History

The Bi Metallic Building, home of the Oasis Rooms, began its existence in 1895 as a hotel and saloon. At that time, Wallace was largely a cedar swamp, a fact attested to by stumps visible in a crawl space under the building’s northern end.

 Burnt cedar stump - a casualty of the 1910 fire - still visible in the crawl space under the Bi Metallic Building


The Bi Metallic is one of few structures in Wallace to survive the famous 1910 fire. Of particular interest are its mosaic-sized floor tiles, imported from China and laid one by one in a simple pattern.

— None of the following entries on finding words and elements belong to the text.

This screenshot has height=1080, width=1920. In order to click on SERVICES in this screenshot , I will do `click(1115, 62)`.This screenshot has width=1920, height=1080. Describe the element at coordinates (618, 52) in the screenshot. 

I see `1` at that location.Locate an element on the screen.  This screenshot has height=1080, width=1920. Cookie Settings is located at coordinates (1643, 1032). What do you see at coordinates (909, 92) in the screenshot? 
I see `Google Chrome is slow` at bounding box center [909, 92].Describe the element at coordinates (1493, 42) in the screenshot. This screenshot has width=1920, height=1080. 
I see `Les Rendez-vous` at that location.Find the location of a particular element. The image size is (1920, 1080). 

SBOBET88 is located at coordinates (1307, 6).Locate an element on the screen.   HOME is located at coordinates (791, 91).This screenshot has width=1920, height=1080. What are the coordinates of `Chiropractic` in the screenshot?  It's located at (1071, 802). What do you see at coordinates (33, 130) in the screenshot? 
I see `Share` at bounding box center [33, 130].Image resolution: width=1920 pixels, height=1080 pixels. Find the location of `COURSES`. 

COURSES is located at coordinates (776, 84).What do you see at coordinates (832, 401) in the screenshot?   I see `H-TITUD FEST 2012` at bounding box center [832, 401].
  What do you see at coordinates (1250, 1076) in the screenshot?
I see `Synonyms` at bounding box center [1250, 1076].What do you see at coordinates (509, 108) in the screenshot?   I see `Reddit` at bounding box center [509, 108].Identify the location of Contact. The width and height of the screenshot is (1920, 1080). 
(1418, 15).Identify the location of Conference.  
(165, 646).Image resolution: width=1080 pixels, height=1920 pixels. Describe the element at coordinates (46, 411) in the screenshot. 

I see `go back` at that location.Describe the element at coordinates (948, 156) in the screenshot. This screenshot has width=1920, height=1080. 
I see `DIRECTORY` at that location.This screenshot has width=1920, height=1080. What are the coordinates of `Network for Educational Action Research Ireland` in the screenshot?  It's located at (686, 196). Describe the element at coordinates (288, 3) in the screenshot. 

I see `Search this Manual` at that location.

It is uncertain when the Bi Metallic Saloon/Hotel became the Oasis Rooms. In the world’s richest silver mining district, at a time when the men outnumbered the women nearly 200 to 1, one business may simply have become more profitable that the other.
The Oasis was hardly a unique establishment, being one of five such brothels along the town’s main street. Each business sported a neon sign advertising “rooms”—one wonders how many unwary travelers had to be told that these particular rooms were hardly places to rest!
For years the brothels operated without hindrance, until in 1973 a Boise Statesman article charged that a politician had agreed to go easy on law enforcement in North Idaho in exchange for a $25,000 campaign contribution. By the time the article was in print, Wallace’s brothels were closed. But not unmourned. At halftime during a University of Idaho football game, students unfurled a 40-foot-long banner bearing the plea: “Give Wallace Back Its Houses.”

The Lux Rooms, the Jade Rooms, the Arment Rooms, and the U & I Rooms no longer exist. Only the Oasis Rooms have been preserved just as they were.